Brianna White

Staff member
Mar 25, 2020
This past spring, I had the opportunity to develop a virtual cybersecurity camp for young women and girls called CompuGirls. CompuGirls was founded in 2006 by Dr. Kim Scott and introduces adolescent girls to the fields of science, technology, engineering, and mathematics (STEM) through culturally responsive practices and social justice.
During one of our Saturday classes, I sat in one of the virtual sessions and listened to the group conversation about the dangers of cyber vulnerabilities. The instructor likened the protection from cyber hacking to the strategies that one might take when approaching their vehicle at night in an isolated area:
“Think about when you place your key sticking outward between your fingers, just in case someone tries to attack you,” explained the instructor.
Eyes widened across the Zoom boxes, their innocence captured on screen. “Wait, what?!” exclaimed a student.
“Yeah, you need to know how to protect yourself,” replied the instructor. This conversation was one of many that reminded our learners about the dangers that exist in physical and online spaces. Women worldwide are targeted at higher rates than men for online and offline violence.
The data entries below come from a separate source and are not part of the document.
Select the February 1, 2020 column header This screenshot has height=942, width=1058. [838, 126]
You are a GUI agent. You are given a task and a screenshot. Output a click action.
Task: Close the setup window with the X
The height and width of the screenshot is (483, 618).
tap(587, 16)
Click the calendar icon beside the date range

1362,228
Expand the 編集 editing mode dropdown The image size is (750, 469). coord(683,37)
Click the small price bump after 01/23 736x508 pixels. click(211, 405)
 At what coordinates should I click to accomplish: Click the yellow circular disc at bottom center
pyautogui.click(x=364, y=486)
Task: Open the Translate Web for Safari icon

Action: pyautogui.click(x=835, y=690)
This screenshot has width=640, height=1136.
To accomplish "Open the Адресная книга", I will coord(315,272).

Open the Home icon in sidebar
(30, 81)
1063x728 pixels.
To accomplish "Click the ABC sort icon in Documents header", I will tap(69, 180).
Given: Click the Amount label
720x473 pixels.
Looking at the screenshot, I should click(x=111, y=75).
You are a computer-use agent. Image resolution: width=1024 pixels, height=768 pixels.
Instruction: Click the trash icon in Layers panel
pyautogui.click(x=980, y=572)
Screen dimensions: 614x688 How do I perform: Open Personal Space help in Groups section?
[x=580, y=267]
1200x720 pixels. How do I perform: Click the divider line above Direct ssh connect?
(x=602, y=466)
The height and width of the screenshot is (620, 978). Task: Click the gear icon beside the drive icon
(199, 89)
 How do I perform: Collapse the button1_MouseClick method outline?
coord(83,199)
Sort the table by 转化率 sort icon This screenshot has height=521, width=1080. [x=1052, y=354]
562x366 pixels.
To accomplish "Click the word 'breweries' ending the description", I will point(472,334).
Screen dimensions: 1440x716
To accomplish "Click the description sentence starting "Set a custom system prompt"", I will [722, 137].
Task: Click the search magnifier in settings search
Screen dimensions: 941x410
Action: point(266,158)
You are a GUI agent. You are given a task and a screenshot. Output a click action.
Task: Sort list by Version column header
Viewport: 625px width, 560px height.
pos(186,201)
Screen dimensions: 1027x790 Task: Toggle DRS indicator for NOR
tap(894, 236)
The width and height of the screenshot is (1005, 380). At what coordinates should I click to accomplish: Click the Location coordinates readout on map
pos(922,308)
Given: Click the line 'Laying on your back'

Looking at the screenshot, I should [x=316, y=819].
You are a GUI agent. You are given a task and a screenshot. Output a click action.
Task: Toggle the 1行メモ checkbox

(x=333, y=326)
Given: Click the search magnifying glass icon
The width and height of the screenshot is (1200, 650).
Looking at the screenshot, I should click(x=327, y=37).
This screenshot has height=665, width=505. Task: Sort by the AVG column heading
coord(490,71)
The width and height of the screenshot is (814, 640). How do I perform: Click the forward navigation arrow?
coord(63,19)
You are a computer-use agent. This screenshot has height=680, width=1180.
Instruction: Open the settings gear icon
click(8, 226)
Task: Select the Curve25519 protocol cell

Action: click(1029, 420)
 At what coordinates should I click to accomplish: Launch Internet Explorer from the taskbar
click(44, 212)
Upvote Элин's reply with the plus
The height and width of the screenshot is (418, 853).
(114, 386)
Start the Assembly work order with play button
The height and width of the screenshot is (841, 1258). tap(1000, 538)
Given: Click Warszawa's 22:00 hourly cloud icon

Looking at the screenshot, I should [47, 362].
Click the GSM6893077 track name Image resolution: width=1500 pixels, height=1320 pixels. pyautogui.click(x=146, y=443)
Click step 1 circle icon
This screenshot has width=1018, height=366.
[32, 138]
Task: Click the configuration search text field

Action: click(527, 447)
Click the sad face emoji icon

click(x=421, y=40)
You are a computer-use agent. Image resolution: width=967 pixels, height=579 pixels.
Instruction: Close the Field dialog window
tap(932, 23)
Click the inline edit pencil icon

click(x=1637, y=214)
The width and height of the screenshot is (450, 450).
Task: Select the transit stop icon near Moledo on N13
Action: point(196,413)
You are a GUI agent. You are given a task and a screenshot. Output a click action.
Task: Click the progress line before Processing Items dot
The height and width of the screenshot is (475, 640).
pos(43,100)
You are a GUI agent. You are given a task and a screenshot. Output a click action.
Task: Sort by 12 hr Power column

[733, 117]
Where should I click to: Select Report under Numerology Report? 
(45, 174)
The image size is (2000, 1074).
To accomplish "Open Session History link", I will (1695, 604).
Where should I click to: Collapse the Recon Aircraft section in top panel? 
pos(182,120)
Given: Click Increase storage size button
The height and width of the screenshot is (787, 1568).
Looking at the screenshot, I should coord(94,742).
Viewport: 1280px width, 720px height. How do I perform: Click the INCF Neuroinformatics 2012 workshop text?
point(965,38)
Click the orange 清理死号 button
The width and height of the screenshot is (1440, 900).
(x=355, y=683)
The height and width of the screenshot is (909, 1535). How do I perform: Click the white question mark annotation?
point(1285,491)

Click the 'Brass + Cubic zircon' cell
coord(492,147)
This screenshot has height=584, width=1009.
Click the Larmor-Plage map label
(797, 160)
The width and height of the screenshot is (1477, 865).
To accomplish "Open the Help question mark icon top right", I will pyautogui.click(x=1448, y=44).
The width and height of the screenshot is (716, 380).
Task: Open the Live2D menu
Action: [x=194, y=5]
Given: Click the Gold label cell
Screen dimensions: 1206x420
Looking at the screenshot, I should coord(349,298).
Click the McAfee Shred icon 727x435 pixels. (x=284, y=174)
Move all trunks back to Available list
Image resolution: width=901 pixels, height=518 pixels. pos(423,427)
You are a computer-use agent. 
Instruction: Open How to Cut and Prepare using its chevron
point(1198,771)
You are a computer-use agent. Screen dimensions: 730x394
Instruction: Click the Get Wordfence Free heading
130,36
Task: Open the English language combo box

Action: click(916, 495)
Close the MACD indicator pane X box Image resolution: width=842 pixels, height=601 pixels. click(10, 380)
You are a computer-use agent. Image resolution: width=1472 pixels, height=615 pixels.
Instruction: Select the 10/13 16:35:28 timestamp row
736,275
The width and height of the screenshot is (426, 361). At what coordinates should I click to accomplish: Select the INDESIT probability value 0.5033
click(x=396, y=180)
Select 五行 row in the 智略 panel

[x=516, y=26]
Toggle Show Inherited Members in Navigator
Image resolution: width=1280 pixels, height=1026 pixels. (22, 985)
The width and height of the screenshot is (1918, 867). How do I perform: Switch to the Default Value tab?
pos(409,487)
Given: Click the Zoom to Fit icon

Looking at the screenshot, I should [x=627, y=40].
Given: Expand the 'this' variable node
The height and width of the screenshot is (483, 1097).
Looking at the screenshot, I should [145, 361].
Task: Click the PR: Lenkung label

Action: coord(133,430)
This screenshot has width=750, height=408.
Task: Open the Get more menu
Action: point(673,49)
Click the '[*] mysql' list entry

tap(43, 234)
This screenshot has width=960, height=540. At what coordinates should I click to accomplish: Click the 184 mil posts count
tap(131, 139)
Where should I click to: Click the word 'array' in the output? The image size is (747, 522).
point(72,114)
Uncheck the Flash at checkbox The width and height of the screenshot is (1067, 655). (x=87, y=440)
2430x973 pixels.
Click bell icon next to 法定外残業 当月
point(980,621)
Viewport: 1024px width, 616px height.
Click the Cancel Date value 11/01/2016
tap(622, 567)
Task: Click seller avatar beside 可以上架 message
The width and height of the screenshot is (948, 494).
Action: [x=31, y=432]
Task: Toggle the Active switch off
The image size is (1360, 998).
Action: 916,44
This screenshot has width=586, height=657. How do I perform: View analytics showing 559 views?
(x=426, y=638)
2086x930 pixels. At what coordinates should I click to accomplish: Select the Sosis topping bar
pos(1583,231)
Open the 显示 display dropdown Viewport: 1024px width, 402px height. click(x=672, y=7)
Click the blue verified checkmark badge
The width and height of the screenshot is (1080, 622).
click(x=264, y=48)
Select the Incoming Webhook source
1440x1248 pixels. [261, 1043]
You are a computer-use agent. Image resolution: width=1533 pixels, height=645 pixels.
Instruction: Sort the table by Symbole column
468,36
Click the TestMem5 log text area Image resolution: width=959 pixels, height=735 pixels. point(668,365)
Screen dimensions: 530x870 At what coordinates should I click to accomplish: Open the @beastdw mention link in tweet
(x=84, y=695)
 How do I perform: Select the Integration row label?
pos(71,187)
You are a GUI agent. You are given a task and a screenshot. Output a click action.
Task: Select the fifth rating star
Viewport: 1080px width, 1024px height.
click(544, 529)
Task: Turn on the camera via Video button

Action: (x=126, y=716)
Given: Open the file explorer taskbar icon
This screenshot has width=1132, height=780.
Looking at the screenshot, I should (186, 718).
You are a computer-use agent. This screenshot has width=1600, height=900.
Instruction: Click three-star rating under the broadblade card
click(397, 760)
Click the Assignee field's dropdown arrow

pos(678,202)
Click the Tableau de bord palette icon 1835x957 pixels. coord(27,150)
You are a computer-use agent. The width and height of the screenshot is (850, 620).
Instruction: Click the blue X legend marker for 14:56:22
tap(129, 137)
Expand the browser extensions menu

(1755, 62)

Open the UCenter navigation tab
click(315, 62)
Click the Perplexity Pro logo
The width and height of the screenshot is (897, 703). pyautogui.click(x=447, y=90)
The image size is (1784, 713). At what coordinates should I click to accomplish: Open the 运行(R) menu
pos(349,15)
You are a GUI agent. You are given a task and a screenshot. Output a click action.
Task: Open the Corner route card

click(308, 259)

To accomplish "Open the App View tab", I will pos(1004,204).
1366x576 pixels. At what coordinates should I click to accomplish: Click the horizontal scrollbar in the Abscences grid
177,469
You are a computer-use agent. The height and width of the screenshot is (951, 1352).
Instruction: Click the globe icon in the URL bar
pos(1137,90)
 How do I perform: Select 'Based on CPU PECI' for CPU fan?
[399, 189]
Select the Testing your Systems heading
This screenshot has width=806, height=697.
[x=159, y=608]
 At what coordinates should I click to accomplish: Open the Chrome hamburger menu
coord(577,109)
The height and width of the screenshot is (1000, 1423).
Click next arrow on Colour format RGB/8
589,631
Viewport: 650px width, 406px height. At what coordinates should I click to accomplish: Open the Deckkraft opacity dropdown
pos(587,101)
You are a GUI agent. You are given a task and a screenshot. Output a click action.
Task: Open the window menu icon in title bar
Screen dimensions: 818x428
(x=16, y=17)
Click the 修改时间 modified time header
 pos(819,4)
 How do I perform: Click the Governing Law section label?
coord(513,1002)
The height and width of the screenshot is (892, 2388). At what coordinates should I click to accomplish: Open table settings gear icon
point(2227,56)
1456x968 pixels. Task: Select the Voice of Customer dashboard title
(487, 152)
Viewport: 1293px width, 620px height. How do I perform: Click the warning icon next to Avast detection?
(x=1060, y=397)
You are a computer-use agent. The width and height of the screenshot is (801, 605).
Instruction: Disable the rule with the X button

Yet, I wonder, are other affinity groups having the same conversations about safety online, and in the real world, in the same way that we are? Better yet, how are we promoting physical and online spaces that consider the complex and marginalized social identities our students hold?
This generation of youth, or “Zoomers” as they’ve been called, need clear guidance and instruction on safely navigating physical and online spaces. As a millennial, I emerged from adolescence with a relatively small digital footprint. Now, as a parent and teacher, I have never seen a generation with their physical, digital, and social identities so tightly woven.